--- Material provided Enclosed Below ---

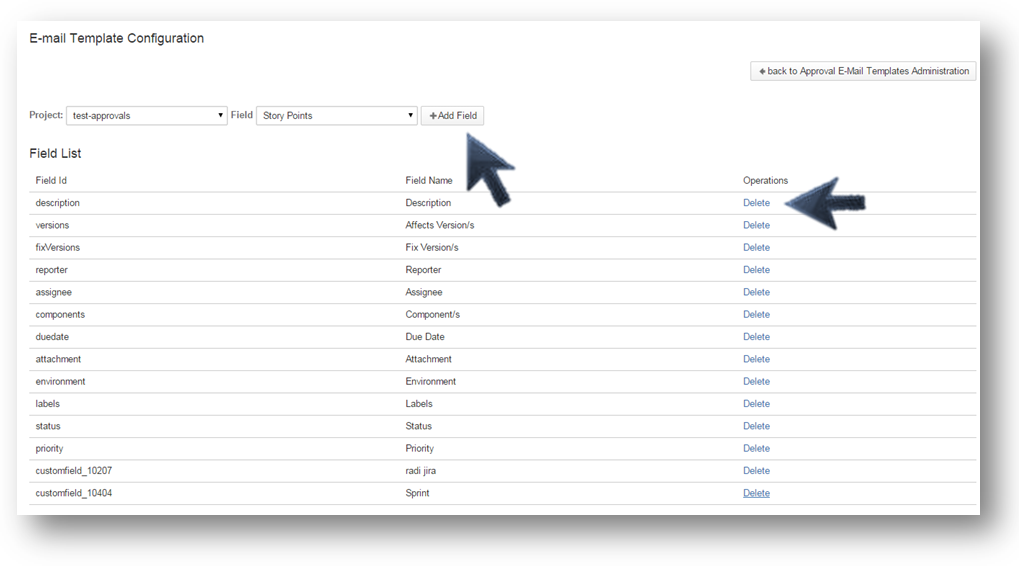1019x566 pixels.
Task: Delete the Description field
Action: (x=756, y=203)
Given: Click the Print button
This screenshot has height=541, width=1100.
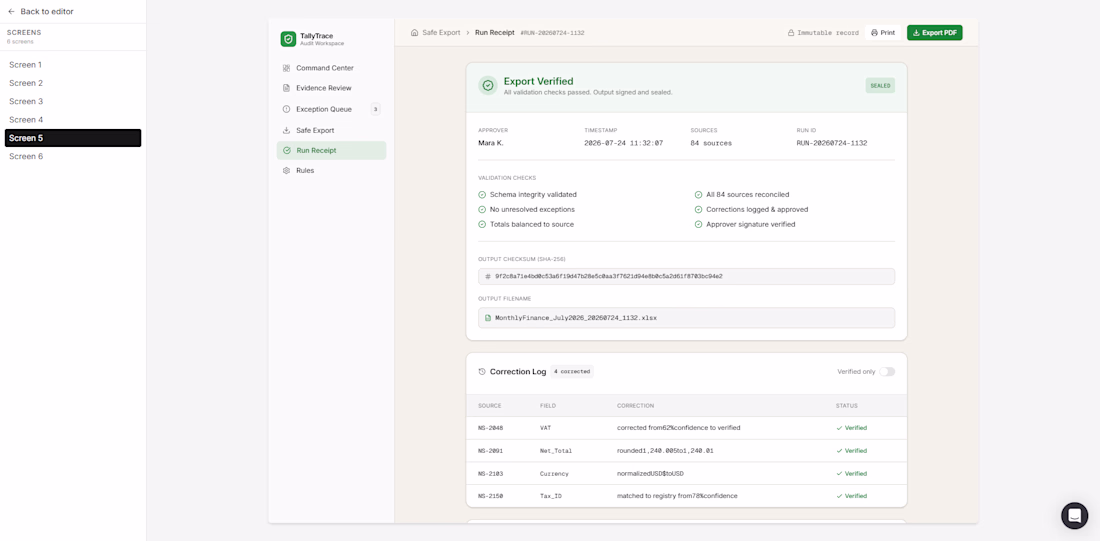Looking at the screenshot, I should tap(883, 33).
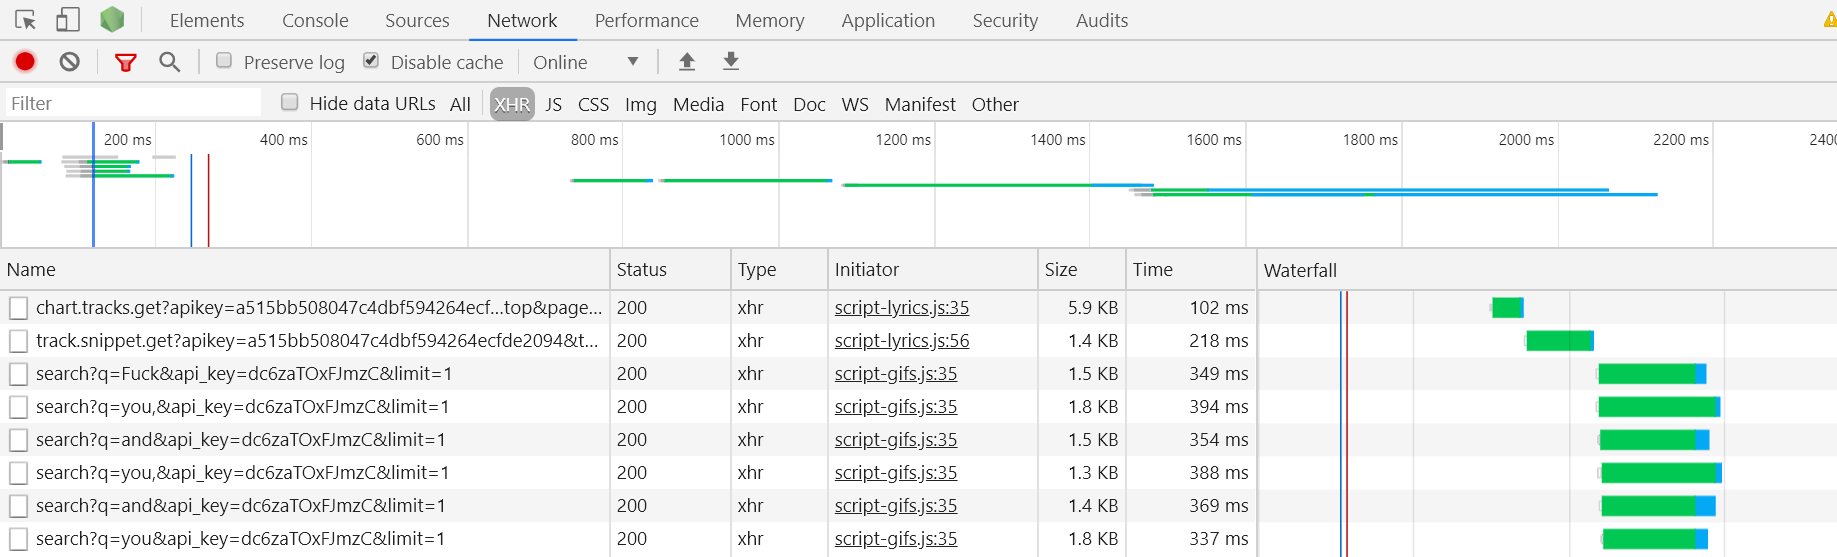Toggle the red filter funnel icon
Viewport: 1837px width, 557px height.
125,63
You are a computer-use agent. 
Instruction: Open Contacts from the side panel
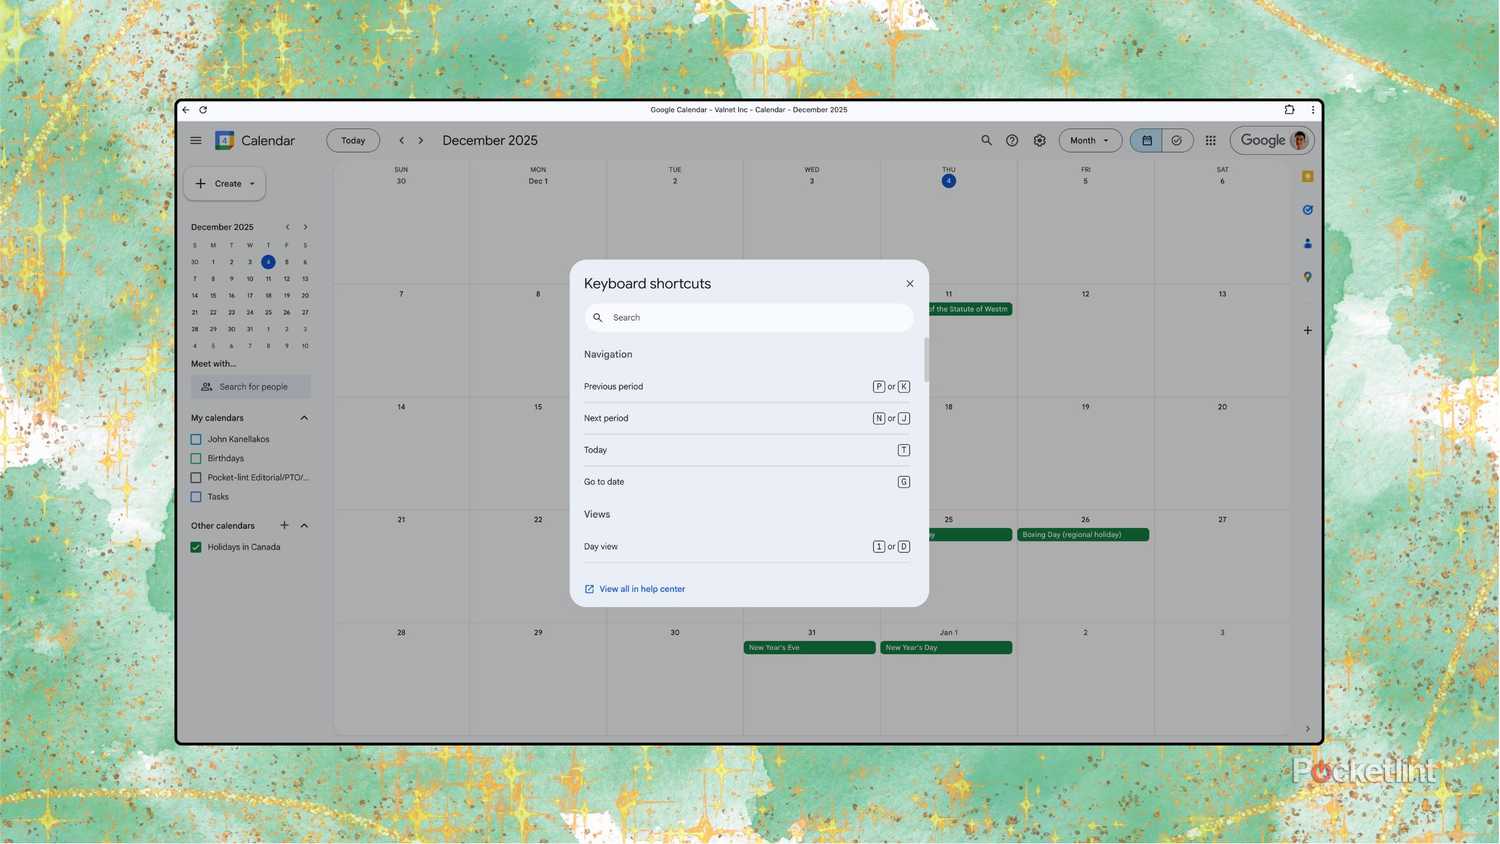(1307, 243)
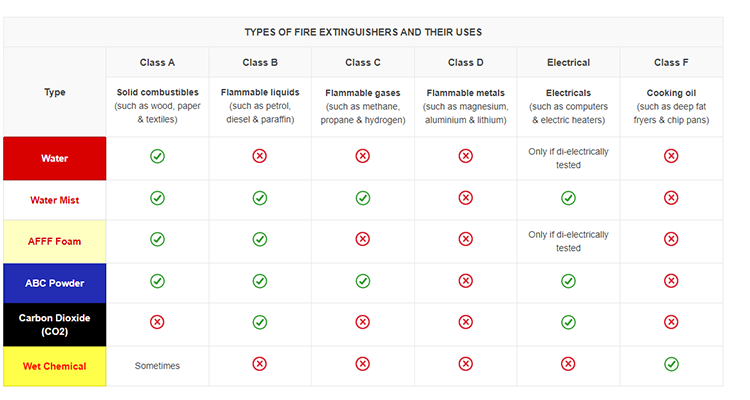Click the Class A column header

(157, 62)
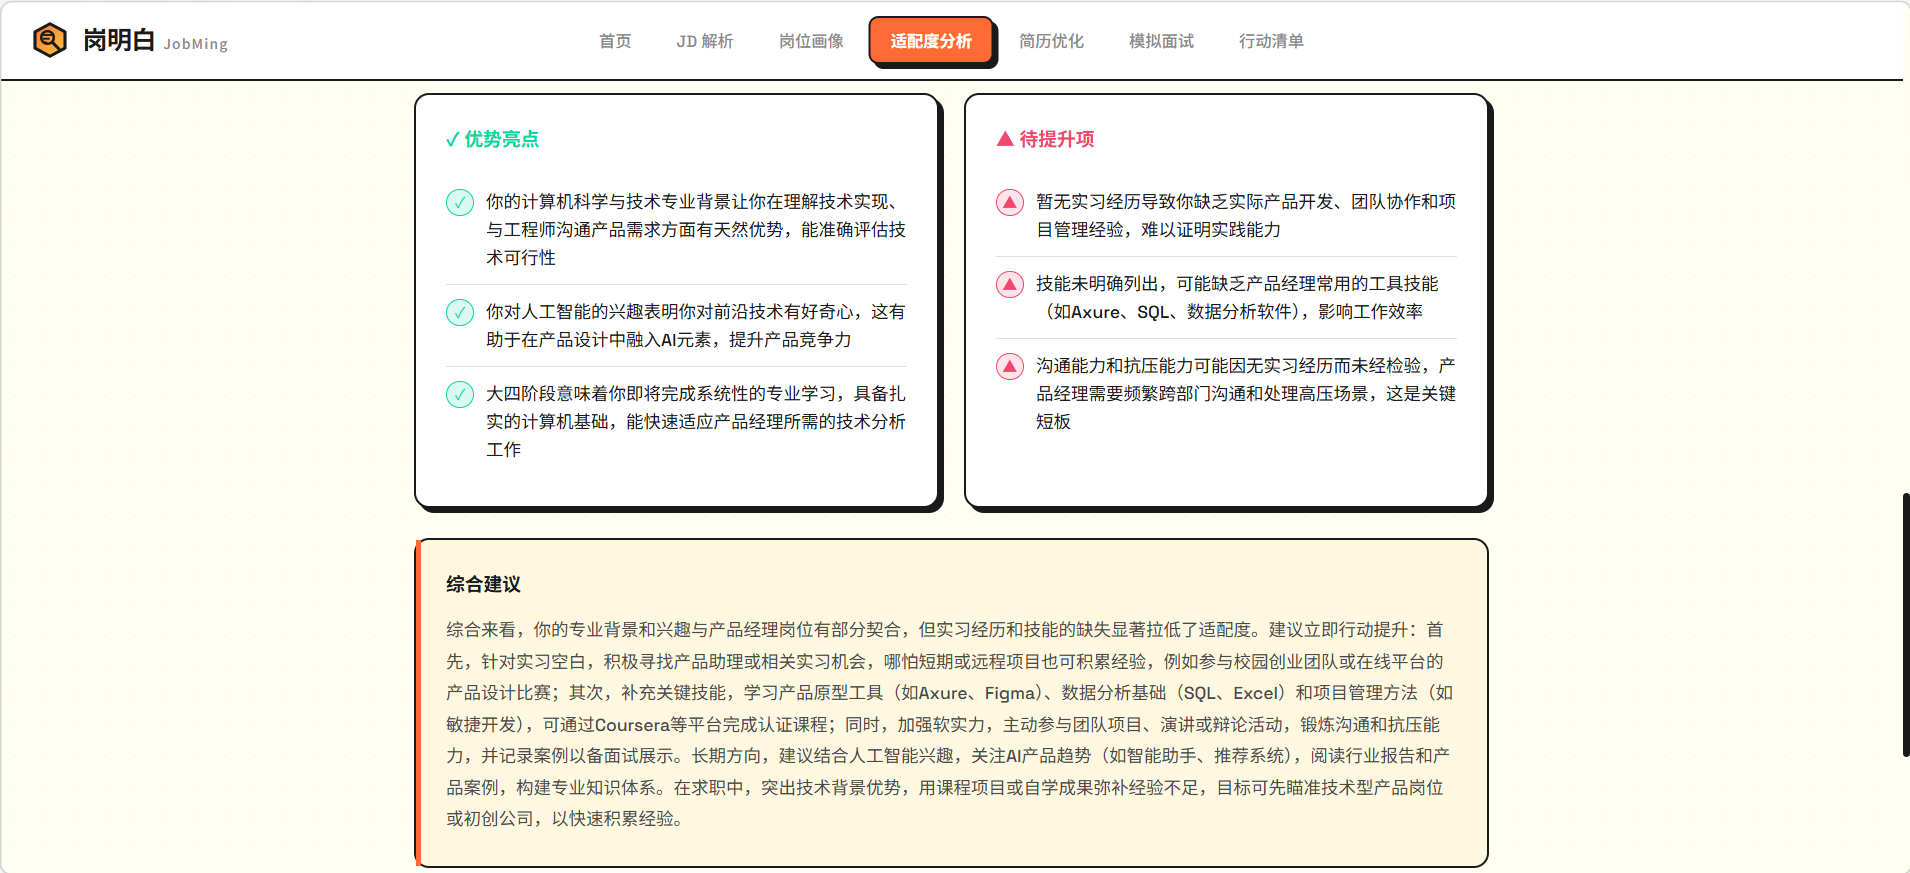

--- End of Enclosed Material provided ---

[Exercise goal] Please write out the lines above, beginning at the line with "You are a computer-use agent." and ending at the last line of the records, exactly as they appear and without pictures.

[Written answer]
You are a computer-use agent. 
Instruction: Open Contacts from the side panel
(1307, 243)
Click the Class A column header

(157, 62)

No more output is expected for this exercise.